Transport Authority gets more teeth
published: Thursday | March 17, 2005

THE GOVERNMENT yesterday passed two bills to give more powers to the Transport Authority and which will see illegal taxi operators facing heftier road fines.

During the debate on the legislation, Maxine Henry-Wilson, Minister of Education, Youth and Culture, argued against suggestions made last week that the proposed fines were too high and that the power to seize vehicles should be stripped from the Transport Authority to prevent possible corruption.

"My point is, I believe that in coming to some agreement about how we proceed with our public transportation system, that the transport authority and others need to be given the teeth to ensure that they are effective regulators of our public passenger transport system," Mrs. Henry-Wilson argued.
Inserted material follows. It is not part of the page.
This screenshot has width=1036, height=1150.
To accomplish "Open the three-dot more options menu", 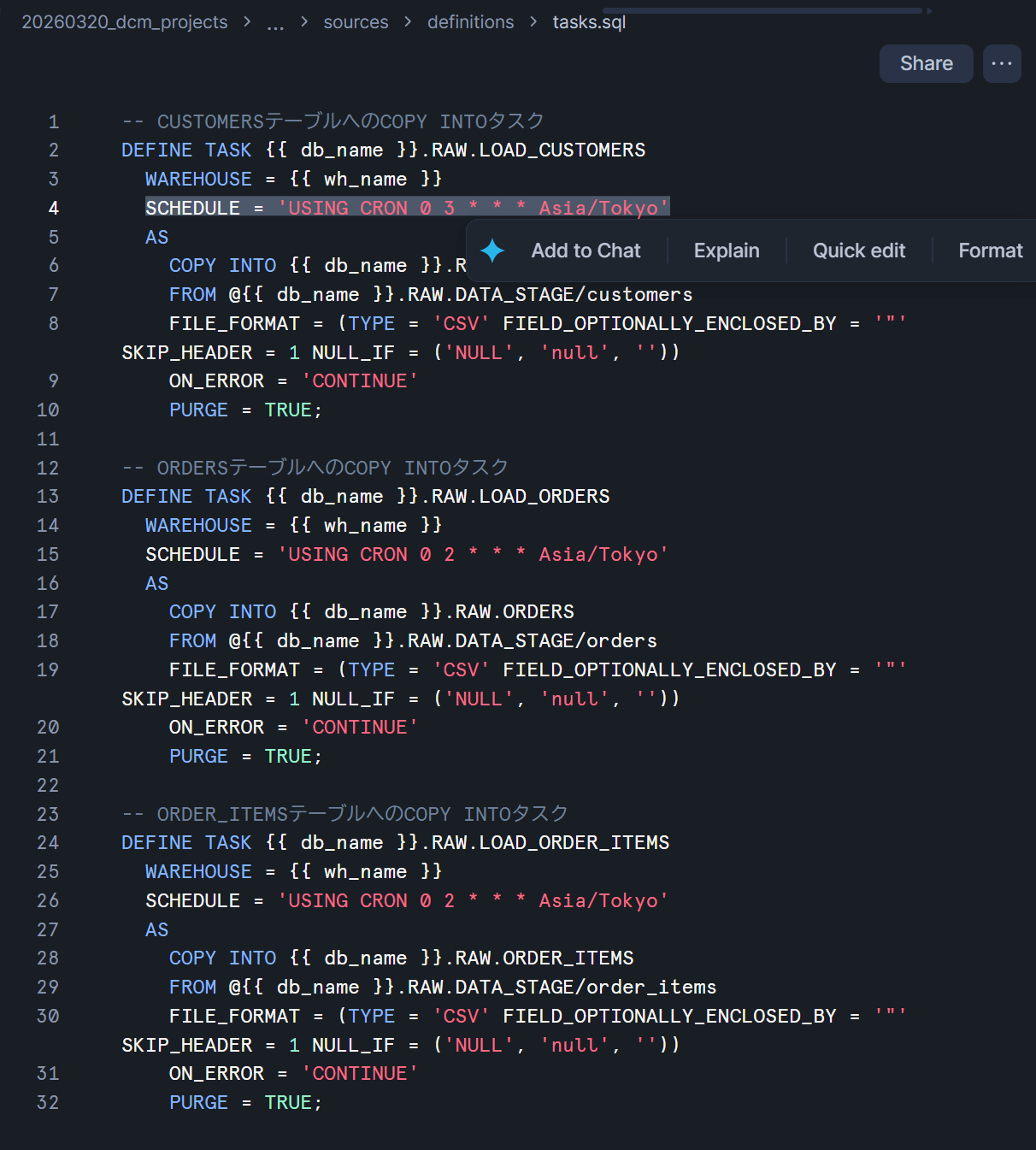I will [1002, 64].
The proposed fines range from $25,000 to $500,000 or a twelve-month prison term.

DISTURBING STORIES

The Education Minister claimed that she has heard disturbing stories about what takes place in some illegal taxis.

Therefore, she said: "My plea really is, in our quest to protect some, let us ensure that we provide for some of the more vulnerable in the society (like) our school children and our young girls."
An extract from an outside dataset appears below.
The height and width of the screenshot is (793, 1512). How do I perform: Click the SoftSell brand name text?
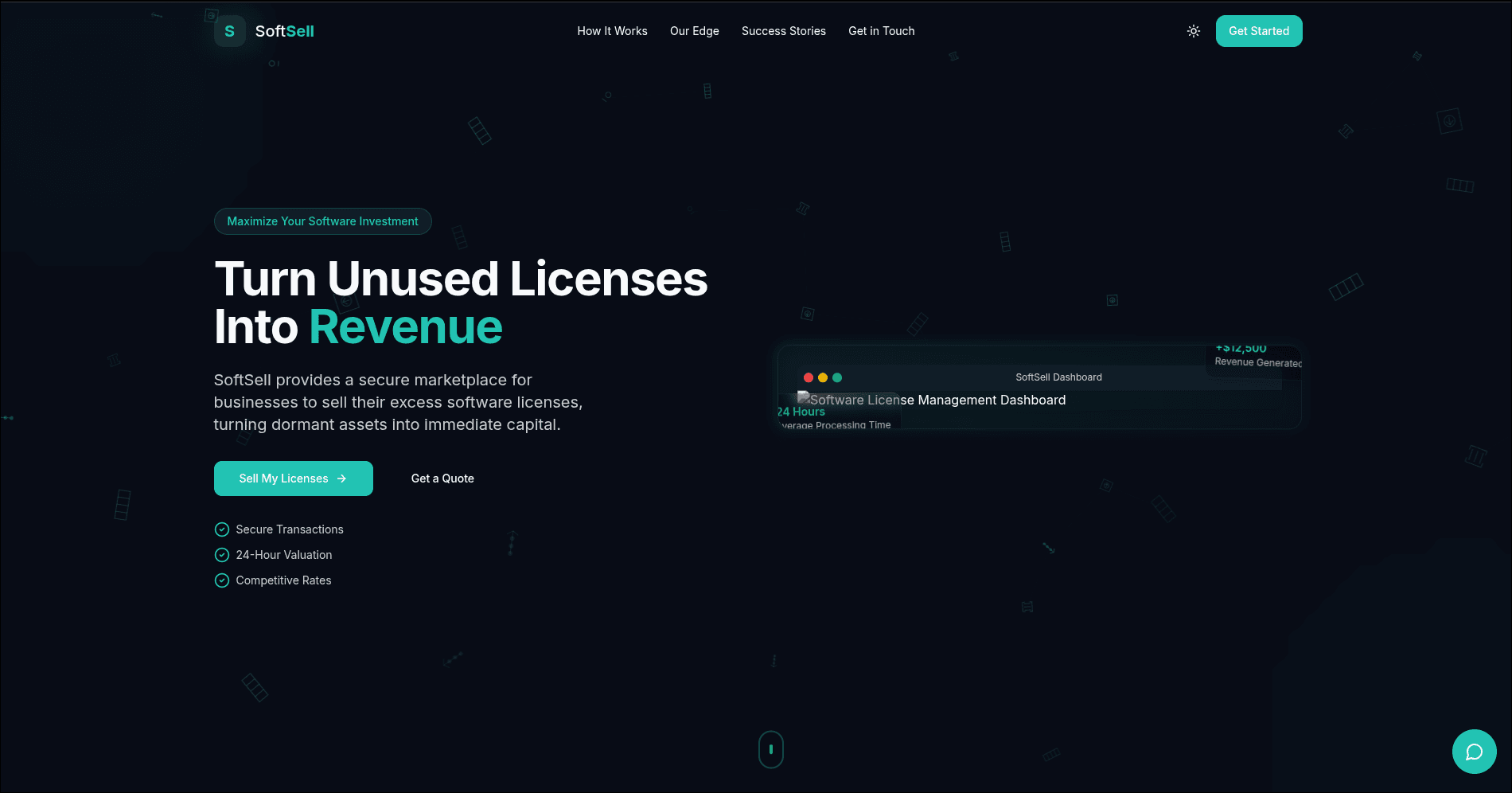[284, 31]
Mrs. Henry-Wilson was reacting to the comments made during the same debate, last week, by Andrew Gallimore, Opposition Member of Parliament for West Rural St. Andrew.
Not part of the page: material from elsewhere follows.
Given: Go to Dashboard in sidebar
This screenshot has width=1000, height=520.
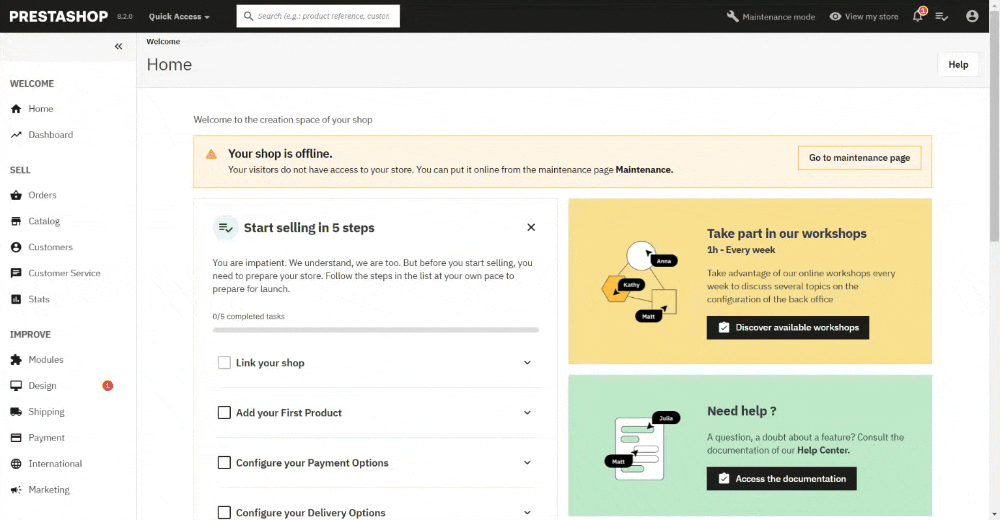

Mr. Gallimore had said that the fines were too high for many to pay and called on the Government to put an end to the police and Transport Authority practice of seizing illegal taxis at will.

He had suggested that it was well known that vehicle owners have been pushed to bribe the authorities to prevent their vehicles from being confiscated, and fines from being levied against them.

Mr. Gallimore said that an alternative system should be created to determine which vehicles are seized, separate from the police and the transport authority.

Yesterday Robert Pickersgill, minister of Transport and Works, pointed out that the seizure of vehicles was a more than 50-year-old practice, and that the Government was actually seeking to regularise the process.